A torch of bright light sliced into my prison and scattered sparks all around me, over me, and what felt like through me.
My consciousness was fading in and out, the shower of sparks jolting me awake one moment, then lulling me back into non-existence the next.
After an eternity of this the light ceased. Seconds or minutes later, my formerly-mobile-now-stationary prison was wrenched apart, steel tearing and popping, clear plastic shattering and giving way to a strong wind that carried with it acrid smoke. Cold rain fell on my face and my lips and after a moment I tasted oil.
A swarm of hands reached into the gap and tugged at my body, nimble fingers running over the dark mesh suit I wore and pulling on wires and tubing that stuck out of me at odd places. Then I was lifted up into the light.
I flew a few feet above the ground and listened to the sounds of the world. Feet stomped on pavement and splashed through puddles, rain fell, labored breathing was all around me, a mechanical whine receded as we moved. Nobody spoke.

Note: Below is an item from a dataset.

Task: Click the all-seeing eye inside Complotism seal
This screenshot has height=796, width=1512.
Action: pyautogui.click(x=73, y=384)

After a minute of this I was thrust into a small dark space, my captors filling in the crevices around me, then all light was gone and for a moment I could not see. The dark confines then shifted, lumbered into action, a powerful drone of a motor more felt than heard, and a dull red light lit up the cabin.
The vehicle shuddered into motion and someone was shining a light in my eyes, snapped their fingers to get my attention.

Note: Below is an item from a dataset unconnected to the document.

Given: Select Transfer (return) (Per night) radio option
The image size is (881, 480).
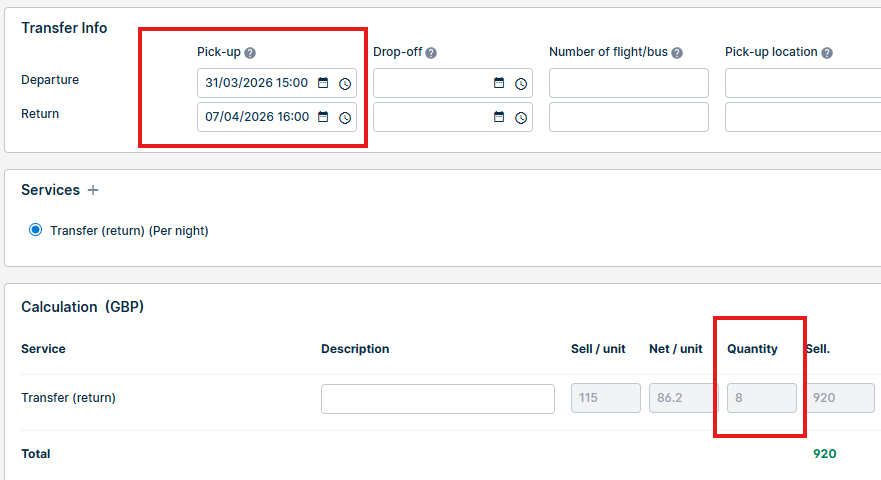Looking at the screenshot, I should 36,230.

“cAaan yo-ooo-oo-oo heaaaar me?” was what I heard. I tried to nod and the doctor’s face broke into a smile. She had beautiful teeth. I told her that, I think.
We drove for a while, long enough for the doctor to examine me, and for me to be examined. They watched me in fascination, and I tried to return the favor.
The group around me was decked out in black, light-stealing jumpers. Everyone was armed, even the doctor, who at first carried a rifle on her back, then handed it off to someone, but still kept the pistol on her hip. As she moved around me, the stock bumped into me on occasion. I enjoyed this contact.
The doctor introduced herself as Meg. The names of the others were Diego, Alexis, Block, and Loop. I didn’t know who owned which, not yet.
They referred to me as Ben. When I was able to move my head, I swiveled it to look down at my body and noticed a nametag over my chest, a blue patch with white lettering. “BEN”.
“Where am I? Who are you? Where are we going? Why can’t I move? Who are you?”
I asked this and more. Meg poked and prodded my body, drew blood, felt for any internal damage, but didn’t address me at all. It was the others who spoke and answered my questions.
“Outskirts of Pittsburgh.”
“The survivors.”
“The forest to the north.”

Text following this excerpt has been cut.